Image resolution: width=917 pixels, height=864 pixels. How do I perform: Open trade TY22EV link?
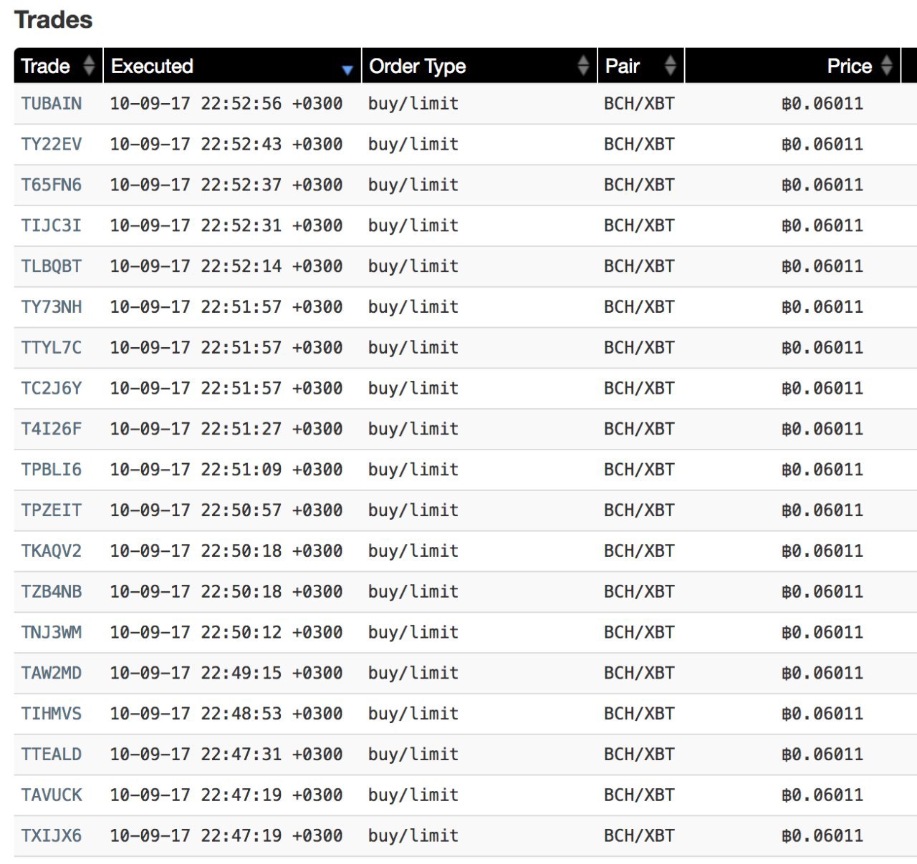[x=52, y=145]
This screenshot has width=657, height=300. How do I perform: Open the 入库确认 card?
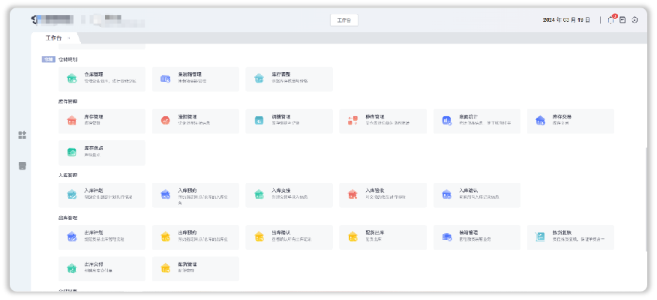476,194
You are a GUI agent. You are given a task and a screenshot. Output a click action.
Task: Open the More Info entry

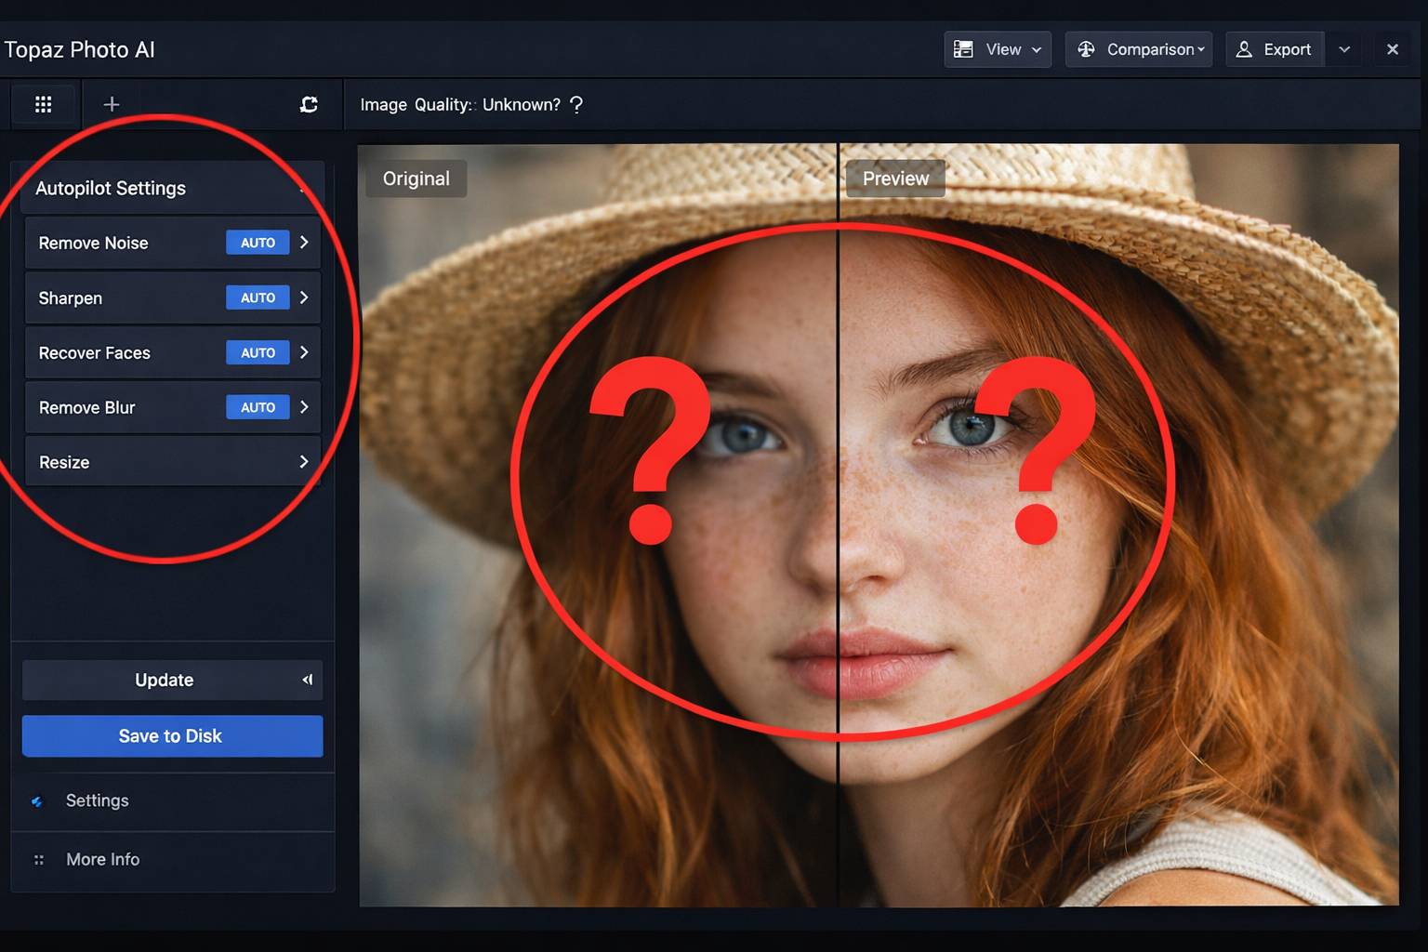(102, 860)
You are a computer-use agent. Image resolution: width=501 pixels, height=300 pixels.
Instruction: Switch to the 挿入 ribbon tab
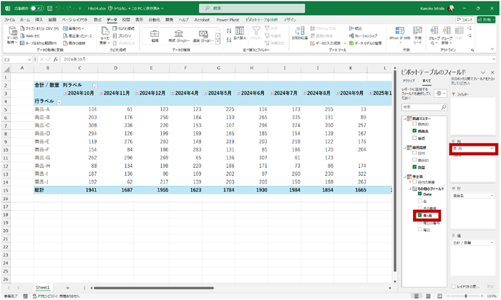39,20
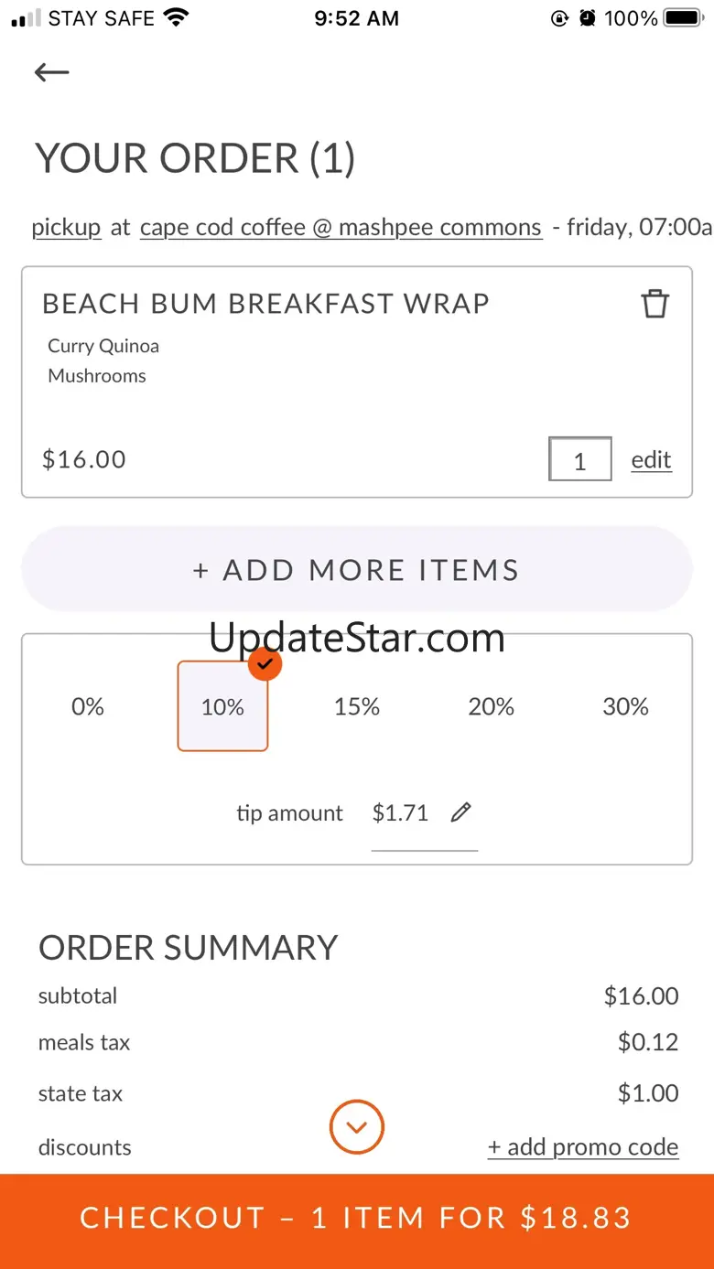Select the 0% tip option
The width and height of the screenshot is (714, 1269).
pos(88,706)
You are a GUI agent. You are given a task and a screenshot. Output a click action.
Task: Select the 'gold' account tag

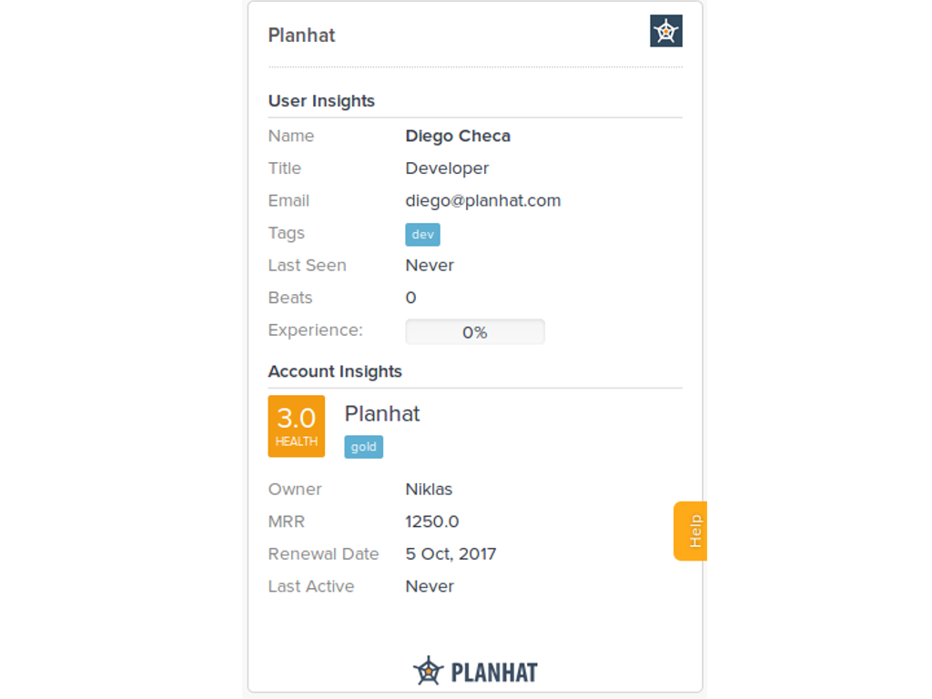pyautogui.click(x=363, y=447)
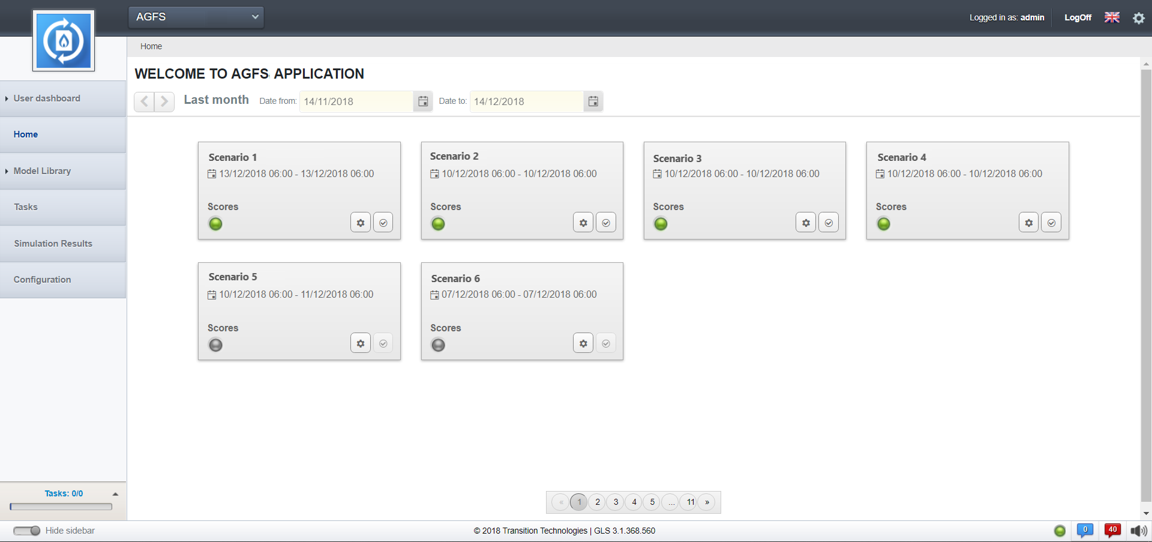Click the red alerts counter icon
Screen dimensions: 1152x542
(1112, 530)
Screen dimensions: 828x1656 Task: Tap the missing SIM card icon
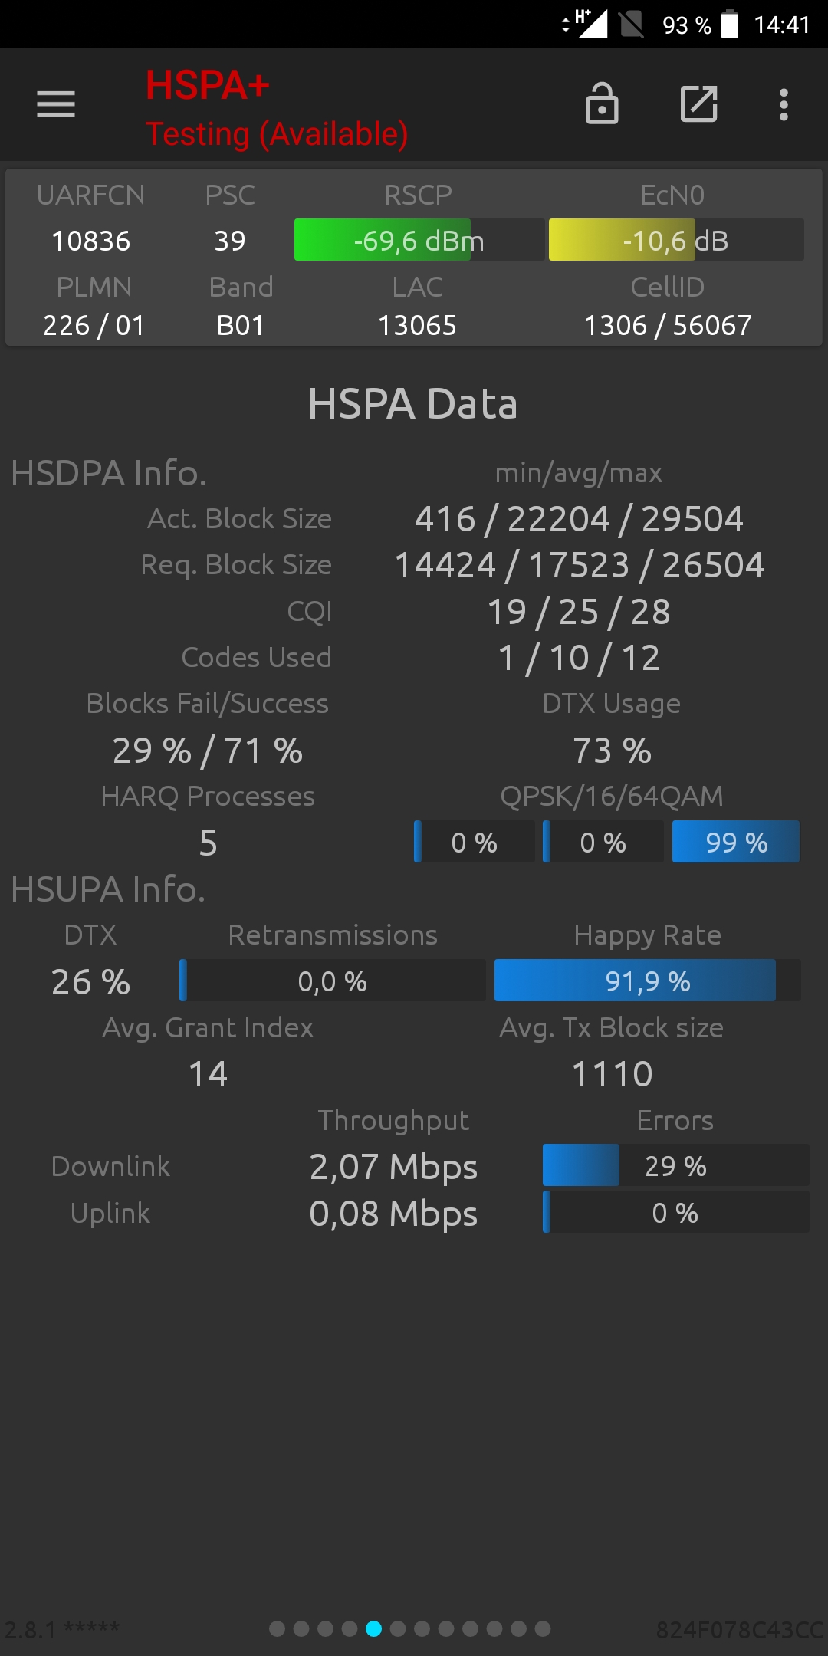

---

Directions:
The answer should be an exact copy of the material, with its pictures removed.

Solution to the problem:
Image resolution: width=917 pixels, height=864 pixels. How do I perform: Open trade TY22EV link?
[x=52, y=145]
This screenshot has width=657, height=300. How do I perform: Open the 入库确认 card?
476,194
You are a GUI agent. You are given a task and a screenshot. Output a click action.
Task: Open the More Info entry

(102, 860)
You are a computer-use agent. Image resolution: width=501 pixels, height=300 pixels.
Instruction: Switch to the 挿入 ribbon tab
39,20
Select the 0% tip option
The width and height of the screenshot is (714, 1269).
pos(88,706)
You are a GUI agent. You are given a task and a screenshot. Output a click action.
Task: Select the 'gold' account tag

pyautogui.click(x=363, y=447)
Click the red alerts counter icon
Screen dimensions: 1152x542
(1112, 530)
Screen dimensions: 828x1656 Task: Tap the missing SIM card icon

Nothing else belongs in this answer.